DR Test Runbook and Automation
A DR runbook is a step-by-step document that any qualified administrator can follow to execute the recovery. Automate verification steps in PowerShell to reduce human error and speed up testing. Create a DR validation script that runs automatically after a restore:
# dr-validation.ps1
$TestResults = @()
# Test 1: Check critical services are running
$CriticalServices = @("W3SVC", "MSSQLSERVER", "DNS", "LanmanServer")
foreach ($svc in $CriticalServices) {
$status = (Get-Service -Name $svc -ErrorAction SilentlyContinue).Status
$TestResults += [PSCustomObject]@{Test="Service: $svc"; Result=$status; Pass=($status -eq "Running")}
}
# Test 2: Check disk space on all volumes
Get-PSDrive -PSProvider FileSystem | ForEach-Object {
$pctFree = [math]::Round(($_.Free / ($_.Used + $_.Free)) * 100, 1)
$TestResults += [PSCustomObject]@{Test="Disk: $($_.Root)"; Result="$pctFree% free"; Pass=($pctFree -gt 10)}
}
# Test 3: Check network connectivity
$NetworkTargets = @("dc01.corp.example.com", "sqlserver01.corp.example.com", "fileserver01.corp.example.com")
foreach ($target in $NetworkTargets) {
$ping = Test-Connection -ComputerName $target -Count 1 -Quiet
$TestResults += [PSCustomObject]@{Test="Ping: $target"; Result=($ping ? "Success" : "Failed"); Pass=$ping}
}
# Report
$TestResults | Format-Table Test, Result, Pass -AutoSize
$FailedTests = $TestResults | Where-Object { -not $_.Pass }
if ($FailedTests.Count -gt 0) {
Write-Host "DR VALIDATION FAILED: $($FailedTests.Count) tests did not pass." -ForegroundColor Red
exit 1
} else {
Write-Host "DR VALIDATION PASSED: All $($TestResults.Count) tests passed." -ForegroundColor Green
exit 0
}
Documenting DR Test Results
Document each DR test with a standardized test report that captures: test date and participants, test type performed (simulation, parallel, etc.), systems tested and recovery methods used, actual RTO achieved vs target RTO, actual RPO (data loss) vs target RPO, each step performed with timestamps, issues discovered during the test, remediation actions assigned and owners, and a pass/fail determination for each test objective.
Store DR test reports in a location accessible to all DR team members and auditors — a SharePoint library, a dedicated documentation server, or a version-controlled Git repository.
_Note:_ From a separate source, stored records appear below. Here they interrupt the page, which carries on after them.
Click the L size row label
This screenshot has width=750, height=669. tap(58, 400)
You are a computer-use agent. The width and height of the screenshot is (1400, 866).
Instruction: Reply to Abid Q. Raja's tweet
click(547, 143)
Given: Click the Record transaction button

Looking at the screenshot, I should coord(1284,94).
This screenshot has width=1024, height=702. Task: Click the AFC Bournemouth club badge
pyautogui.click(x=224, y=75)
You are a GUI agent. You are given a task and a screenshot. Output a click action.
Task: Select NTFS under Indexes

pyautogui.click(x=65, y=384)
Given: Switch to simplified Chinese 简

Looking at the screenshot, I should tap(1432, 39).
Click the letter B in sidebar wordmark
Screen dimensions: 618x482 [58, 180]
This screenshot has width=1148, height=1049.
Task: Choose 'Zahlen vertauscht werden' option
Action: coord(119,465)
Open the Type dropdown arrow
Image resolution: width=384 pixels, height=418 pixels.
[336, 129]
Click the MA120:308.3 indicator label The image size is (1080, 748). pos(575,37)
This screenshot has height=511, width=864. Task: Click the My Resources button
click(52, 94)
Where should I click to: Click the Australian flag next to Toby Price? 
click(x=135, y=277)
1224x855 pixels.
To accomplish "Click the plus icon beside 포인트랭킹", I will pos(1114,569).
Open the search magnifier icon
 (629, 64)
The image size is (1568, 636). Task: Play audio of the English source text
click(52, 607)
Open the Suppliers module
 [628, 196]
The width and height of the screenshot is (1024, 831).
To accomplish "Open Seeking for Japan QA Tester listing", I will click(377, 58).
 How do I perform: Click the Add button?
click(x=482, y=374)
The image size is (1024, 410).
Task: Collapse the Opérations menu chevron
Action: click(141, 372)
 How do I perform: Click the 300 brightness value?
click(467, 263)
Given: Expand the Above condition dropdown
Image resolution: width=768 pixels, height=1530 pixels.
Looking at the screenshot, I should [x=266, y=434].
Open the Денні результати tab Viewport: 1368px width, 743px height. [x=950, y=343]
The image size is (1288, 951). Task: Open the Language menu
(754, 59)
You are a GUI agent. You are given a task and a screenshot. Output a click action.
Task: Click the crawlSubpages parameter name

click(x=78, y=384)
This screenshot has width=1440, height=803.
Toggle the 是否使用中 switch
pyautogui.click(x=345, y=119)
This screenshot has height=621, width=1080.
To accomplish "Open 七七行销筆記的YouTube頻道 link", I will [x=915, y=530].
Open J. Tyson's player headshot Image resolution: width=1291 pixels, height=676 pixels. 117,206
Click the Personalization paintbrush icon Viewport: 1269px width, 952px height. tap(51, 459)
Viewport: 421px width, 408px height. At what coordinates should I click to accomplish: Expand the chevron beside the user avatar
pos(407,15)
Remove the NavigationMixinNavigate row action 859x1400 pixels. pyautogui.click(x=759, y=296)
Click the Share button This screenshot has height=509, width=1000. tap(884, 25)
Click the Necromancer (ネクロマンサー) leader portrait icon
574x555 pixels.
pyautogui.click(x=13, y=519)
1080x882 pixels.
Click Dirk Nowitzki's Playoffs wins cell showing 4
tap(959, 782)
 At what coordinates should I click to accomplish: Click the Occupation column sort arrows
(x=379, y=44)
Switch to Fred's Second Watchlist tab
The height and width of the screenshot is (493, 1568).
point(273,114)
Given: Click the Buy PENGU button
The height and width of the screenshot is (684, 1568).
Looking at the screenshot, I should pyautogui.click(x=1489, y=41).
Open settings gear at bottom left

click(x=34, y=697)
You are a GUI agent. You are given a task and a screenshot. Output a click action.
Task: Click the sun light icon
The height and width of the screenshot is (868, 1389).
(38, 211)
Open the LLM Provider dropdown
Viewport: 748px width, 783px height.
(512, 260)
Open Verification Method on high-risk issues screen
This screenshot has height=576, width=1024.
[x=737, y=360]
Review test history quarterly to identify recurring issues and trends. Use DR test results to justify infrastructure investments — for example, if backup restoration consistently takes 4 hours against a 2-hour RTO target, the evidence supports investing in faster backup storage or additional DR tooling.
Updating the DR Plan After Each Test
A DR test is only valuable if it results in plan improvements. After each test, hold a brief retrospective meeting to discuss what worked, what did not work, and what was missing from the runbook. Update the DR plan documentation to reflect current infrastructure configuration, correct any commands that failed during the test, update responsible party assignments, and record the verified RTO and RPO. Retest any failed or incomplete recovery procedures at the next test cycle. The DR plan is a living document — treat it as such by committing to update it after every test, major infrastructure change, and application deployment.